# Norwegian: unnalusker



## eva nicolae

_Alt jeg ville, var å være et skikkelig menneske. Et godt, ærlig og rett - skaffent menneske som så folk inn i øynene og som alle visste man kunne stole på.
Men slik var det ikke. Jeg var en unnalusker, og jeg hadde gjort forferdelige ting. Og nå hadde jeg lusket unna igjen._

What is the meaning of "unnalusker"?


----------



## Ben Jamin

You can infer the meaning from the word itself. It is composed of three elements: unna (away) luske (to sneak) and -r (a formant to make words describing a person, a doer of something). Unna-luske-r = one (that) sneaks out. You can make an infinite number of words using this method, but only few are actually being used.


----------



## eva nicolae

Thanks, Ben Jamin! I don't actually know Norwegian, I'm checking a translation through several others.


----------



## Ben Jamin

eva nicolae said:


> I don't actually know Norwegian, I'm checking a translation through several others.


So how do you manage to understand the rest of text?


----------



## eva nicolae

I read the translations, but where they do not concur or when I feel something fishy, I check the original. After going through the first volume of Min kamp, I've learned to recognize easily the corresponding Norwegian text, also because I had to check it often (the translation into my language is poor, so I have to correct it all the time). Maybe after 6 volumes I'll have already mastered some Norwegian!


----------



## raumar

Ben Jamin has already given a good explanation of this word. "Unnalusker" is not an existing word in Norwegian; the author (Knausgård again?) has created it himself. I can just add that "luske" is a negatively loaded word, so "unnalusker" also becomes a negative characterization. An "unnalusker" is someone who slinks away, instead of facing the situation. In other words, a kind of coward.
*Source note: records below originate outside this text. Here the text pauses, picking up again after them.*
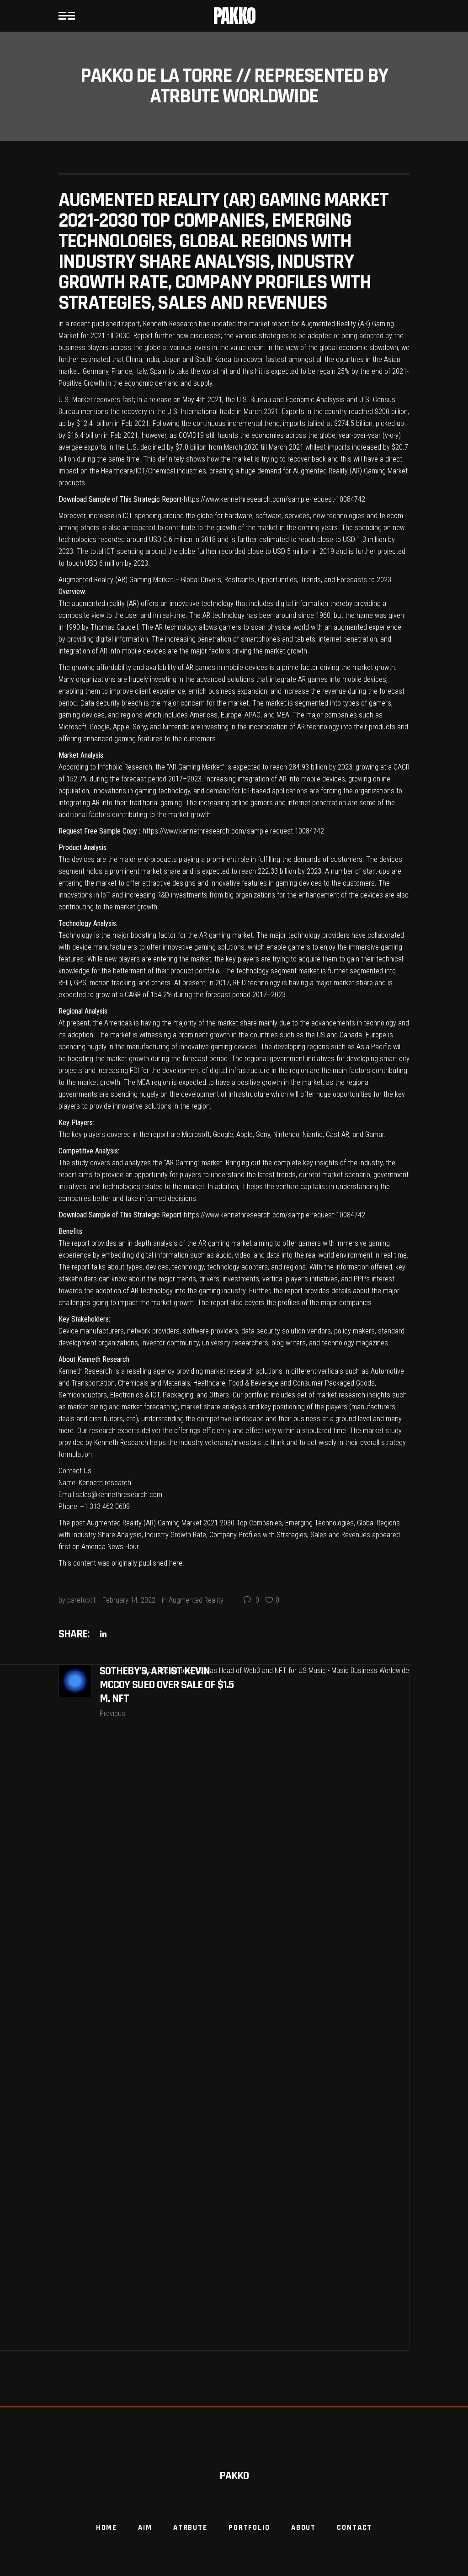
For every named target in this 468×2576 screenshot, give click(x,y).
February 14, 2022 (128, 1600)
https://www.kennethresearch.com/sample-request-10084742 (274, 499)
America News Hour (109, 1546)
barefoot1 (81, 1600)
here (175, 1563)
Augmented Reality (196, 1600)
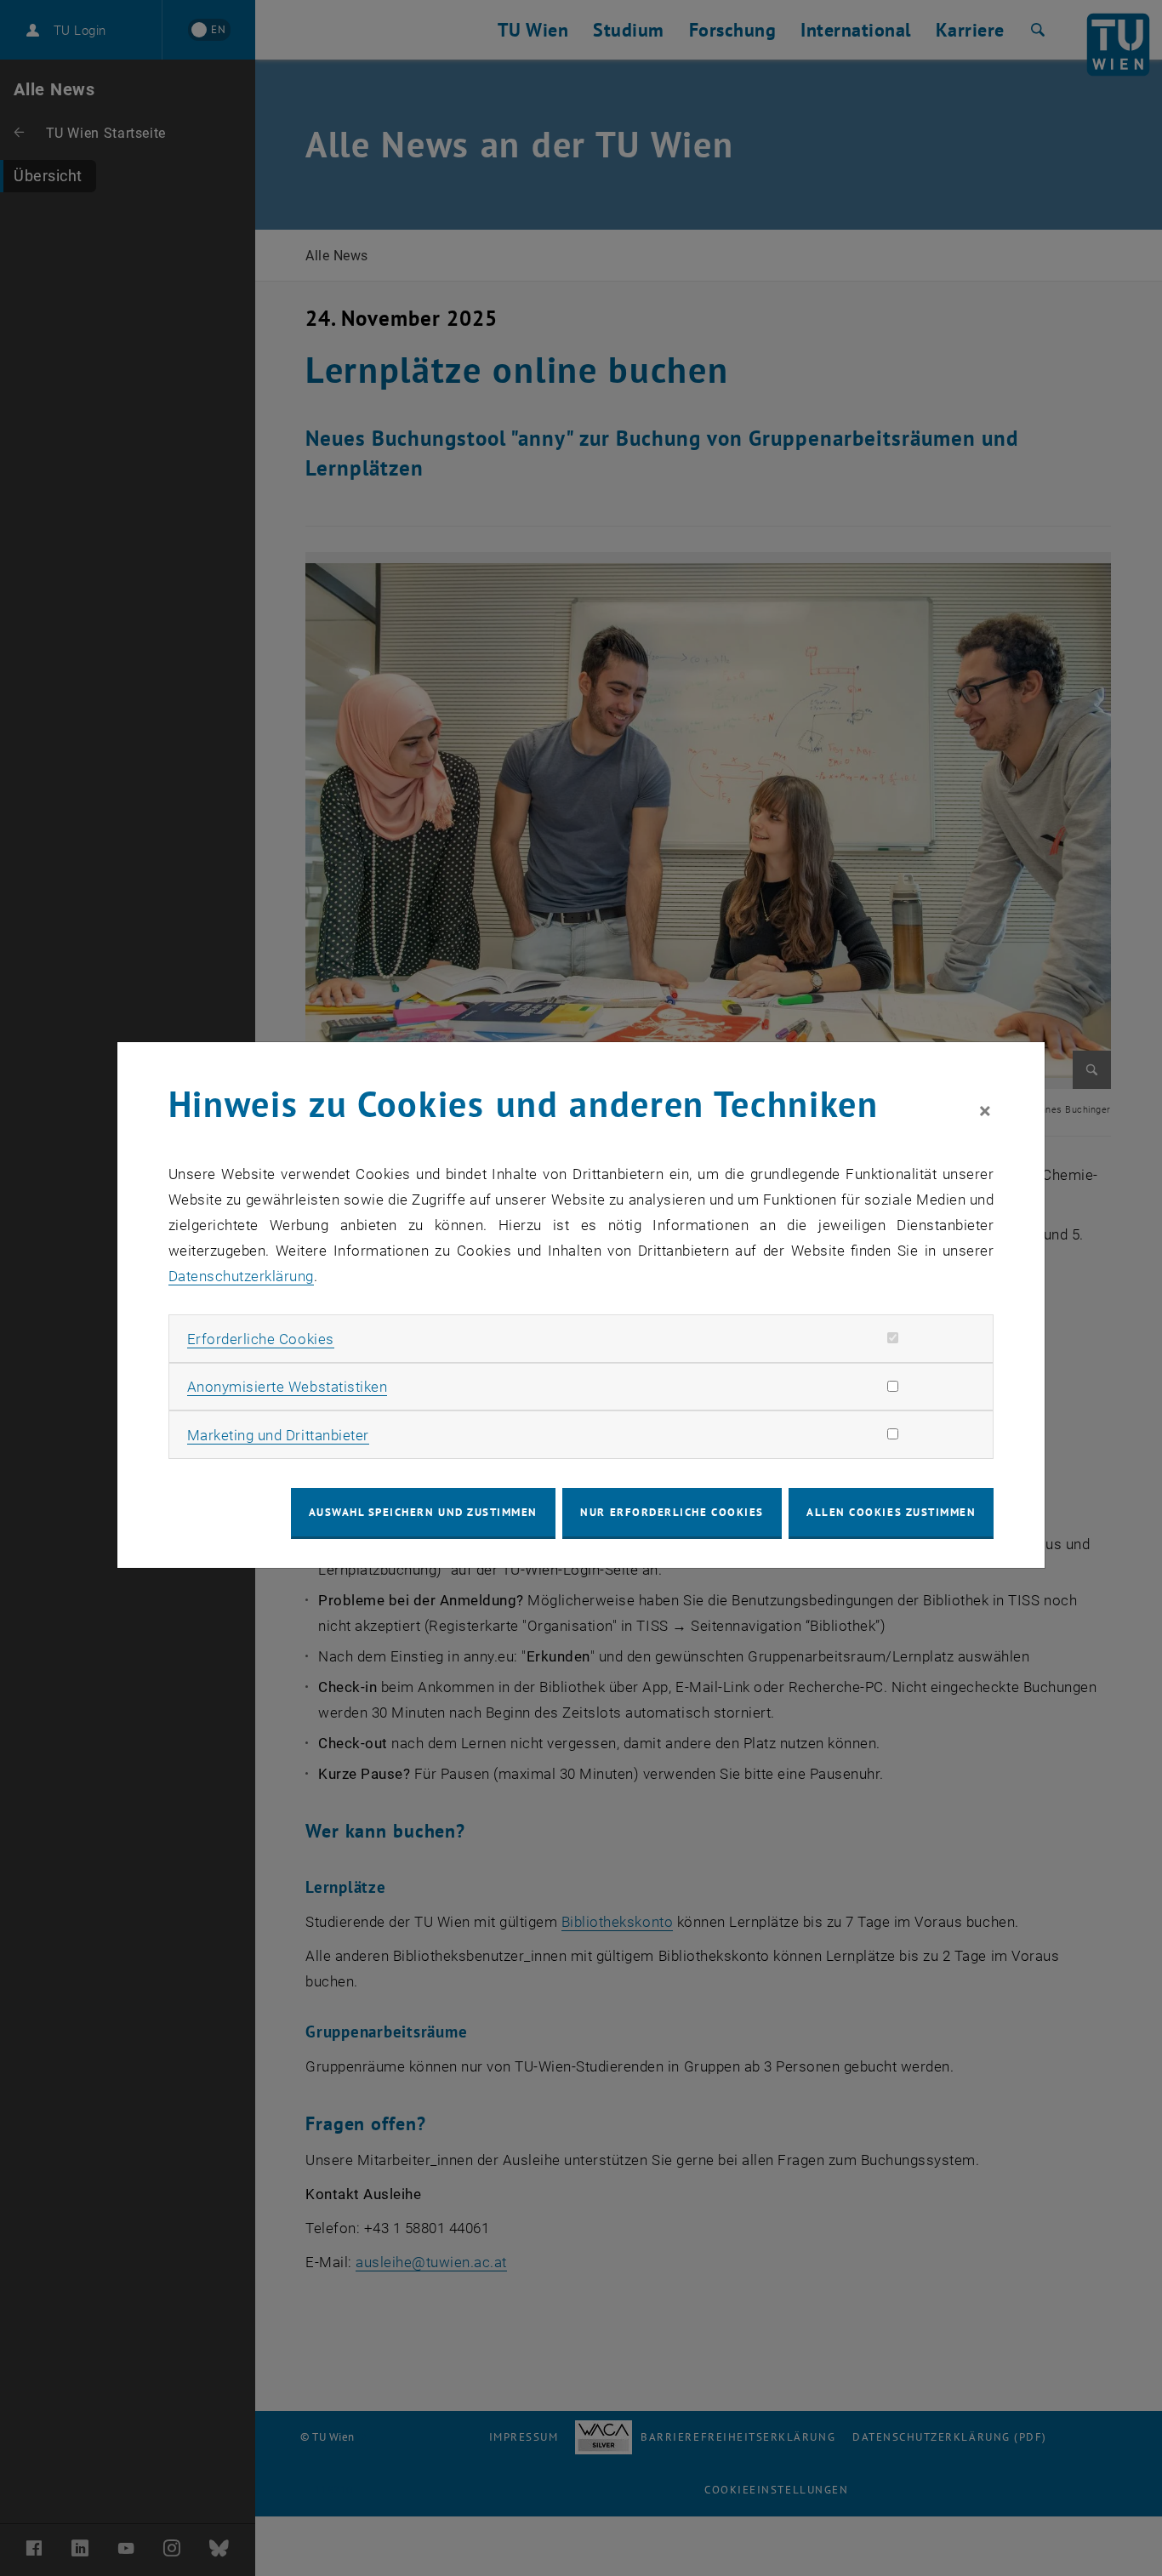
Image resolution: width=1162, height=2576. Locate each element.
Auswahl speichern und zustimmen (423, 1512)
By the way, it should be "rettskaffent" instead of "rett - skaffent".


----------



## eva nicolae

Thanks, raumar! I probably copied a hyphenated rettskaffent.


----------



## Ben Jamin

eva nicolae said:


> I read the translations, but where they do not concur or when I feel something fishy, I check the original. After going through the first volume of Min kamp, I've learned to recognize easily the corresponding Norwegian text, also because I had to check it often (the translation into my language is poor, so I have to correct it all the time). Maybe after 6 volumes I'll have already mastered some Norwegian!


So, how was the word translated in the text you are actually reading?


----------



## eva nicolae

I think it was something like "false", "hypocrite", which is somewhat close, but not quite the same. The English translation had "sneaky" or something derived from it.


----------



## Ben Jamin

eva nicolae said:


> I think it was something like "false", "hypocrite", which is somewhat close, but not quite the same. The English translation had "sneaky" or something derived from it.


It seems that none of the translations is adequate. I understand the word _unnalusker _as "a person that quietly withdraws from the situation", that is something in the direction of "a social coward".


----------



## eva nicolae

Thank you, Ben Jamin!


----------



## NorwegianNYC

Well, it IS a word in Norwegian. Regardless of how it came about, or who used it first, it is a perfectly good word.


----------